Discover 5 Unknown Things About Fable
Image source: Game Spot

It Has 10 Titles

Although the series ended at Fable III, several more followed, and even more than the preceding two games. Fable was released back in 2004, followed by Fable: The Lost Chapters the next year.

Four years after the original, Fable II was launched along with an accompanying Xbox Live Arcade game named Fable II Pub Games. 

A similar mobile game in concept to Pub Games was released shortly after Fable III in 2010; it's called Fable: Coin Golf.

Then, both Fable Heroes and Fable: The Journey were released in 2012 as somewhat connected elements like the others. In 2014, the original game was brought to Xbox 360 during Fable Anniversary. 

As the last game released in the series (not including the cancelled Fable Legends), Fable Fortune was a free-to-play card game with its servers shut down in March earlier this year.

It Has a Unique Identity

Despite Fable's exclusion from the real world, many lines, names, and places are references to almost something relevant to pop culture. 

References are commonplace from Anchorman to Transformers and The Simpsons or enigmatic country singers.
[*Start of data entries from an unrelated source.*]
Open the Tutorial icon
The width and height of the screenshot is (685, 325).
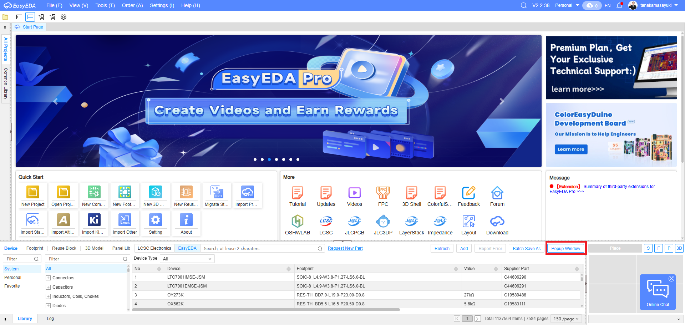pos(298,193)
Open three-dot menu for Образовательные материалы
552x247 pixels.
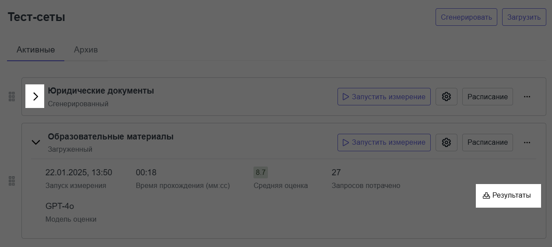pos(527,142)
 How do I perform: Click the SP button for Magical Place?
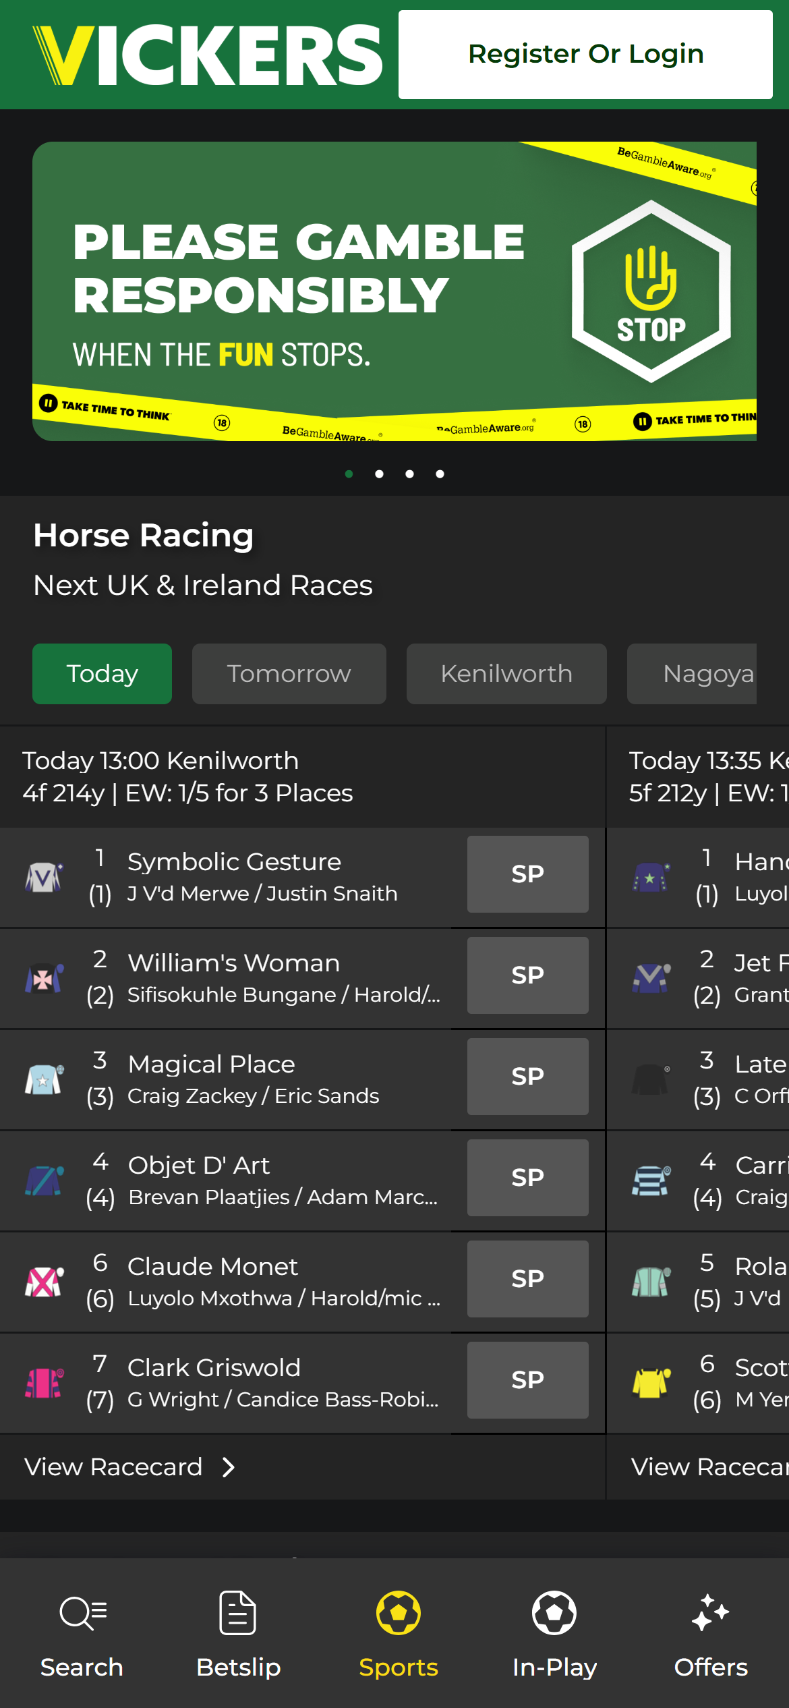(527, 1077)
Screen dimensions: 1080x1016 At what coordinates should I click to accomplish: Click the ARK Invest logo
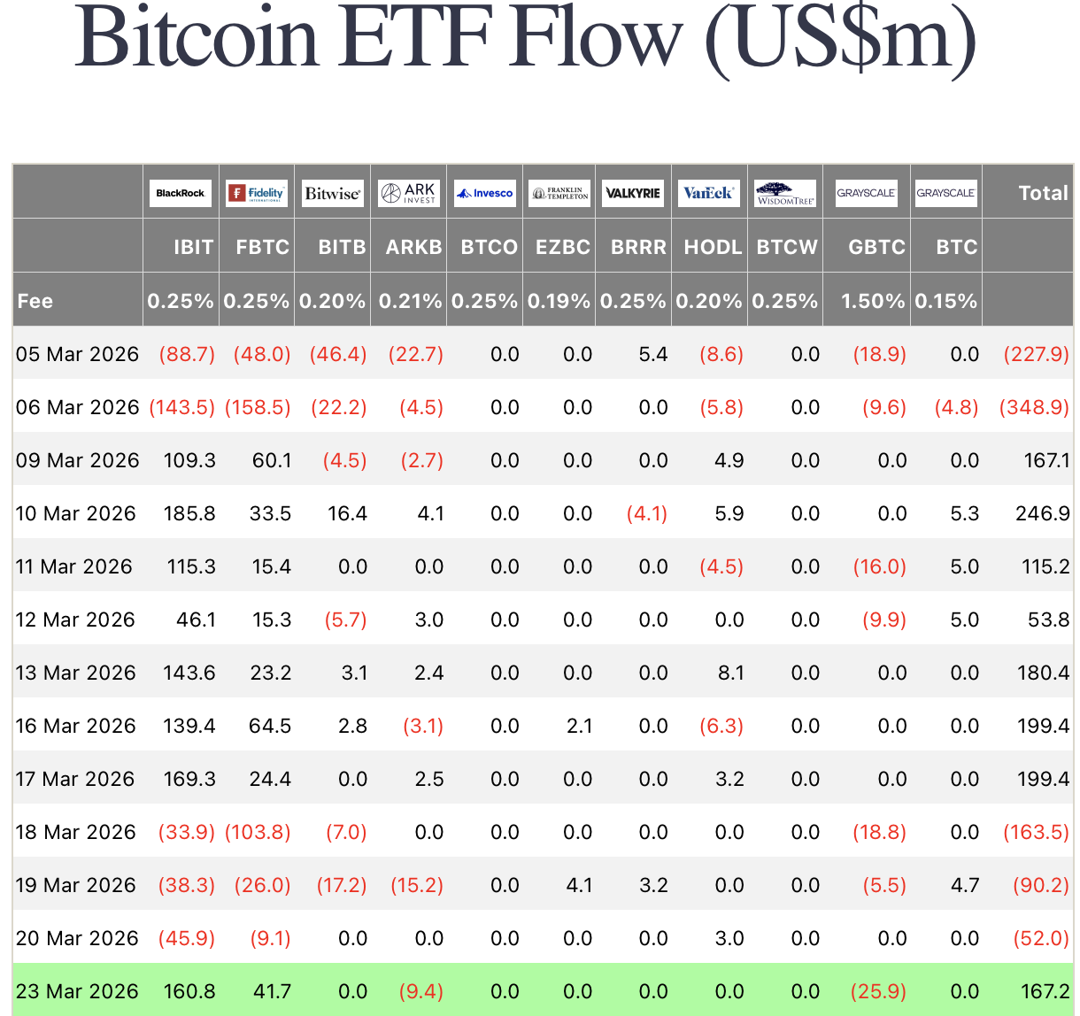pyautogui.click(x=408, y=193)
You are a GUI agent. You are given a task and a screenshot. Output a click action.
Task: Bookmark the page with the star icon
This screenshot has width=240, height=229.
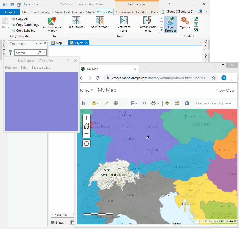pos(214,78)
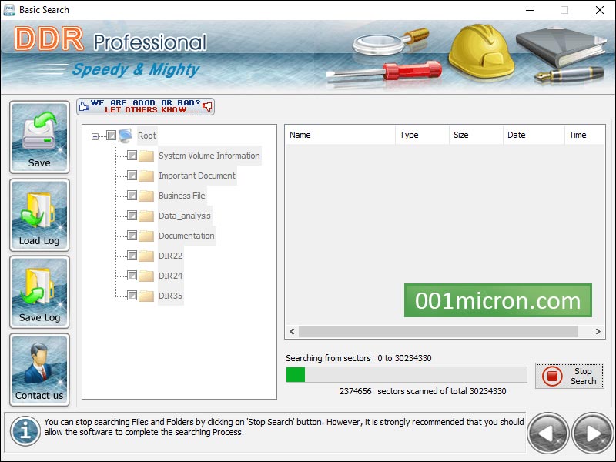The height and width of the screenshot is (462, 616).
Task: Click the folder icon beside Business File
Action: coord(146,196)
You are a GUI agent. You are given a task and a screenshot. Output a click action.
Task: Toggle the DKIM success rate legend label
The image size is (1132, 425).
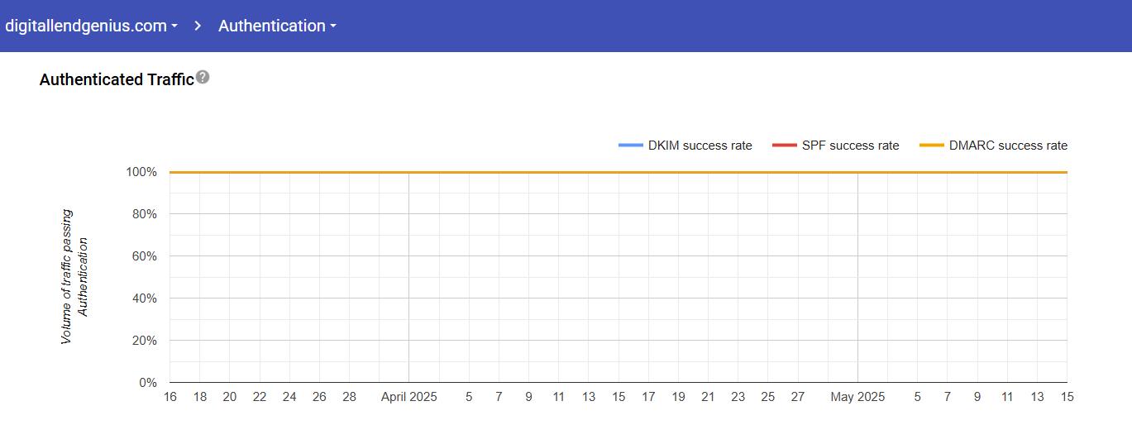point(700,146)
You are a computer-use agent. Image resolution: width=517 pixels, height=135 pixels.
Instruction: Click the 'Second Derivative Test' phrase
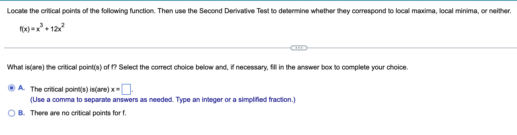point(234,11)
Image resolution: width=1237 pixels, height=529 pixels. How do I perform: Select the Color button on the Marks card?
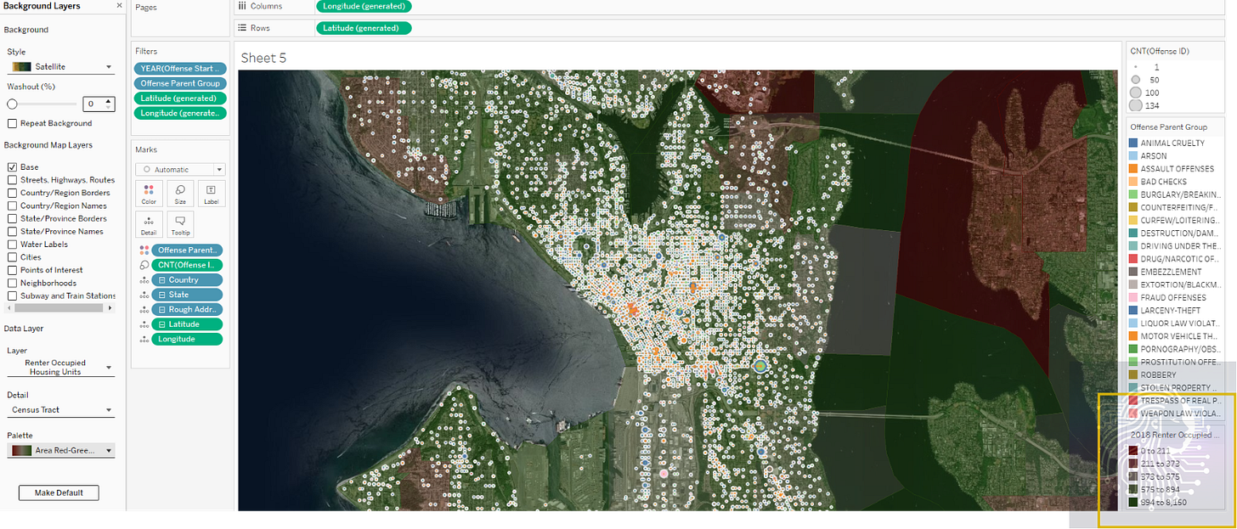pos(149,194)
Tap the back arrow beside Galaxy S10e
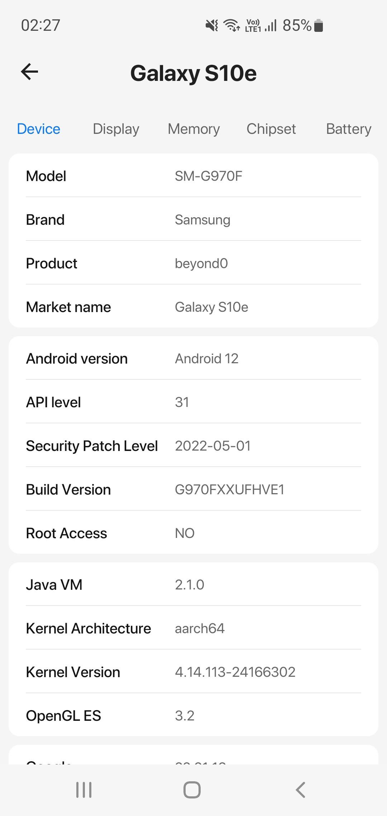The image size is (387, 816). click(x=29, y=72)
It represents Fable’s sudden love for humor and silliness in a genre that's too often anything but that. 

It also proves how phenomenally Fable has traditionally mixed its universe with opposing tones to build one of recent memory's most convincing fantasy worlds.

Discover 5 Unknown Things About Fable
Image source: VGFAQ


Fable is a flickering niche of the video game industry that doesn't fear taking itself too seriously in an inherently silly medium. 

Recalling its history will make you understand how 'next-gen' this series has always been and how impressive a new entry might be.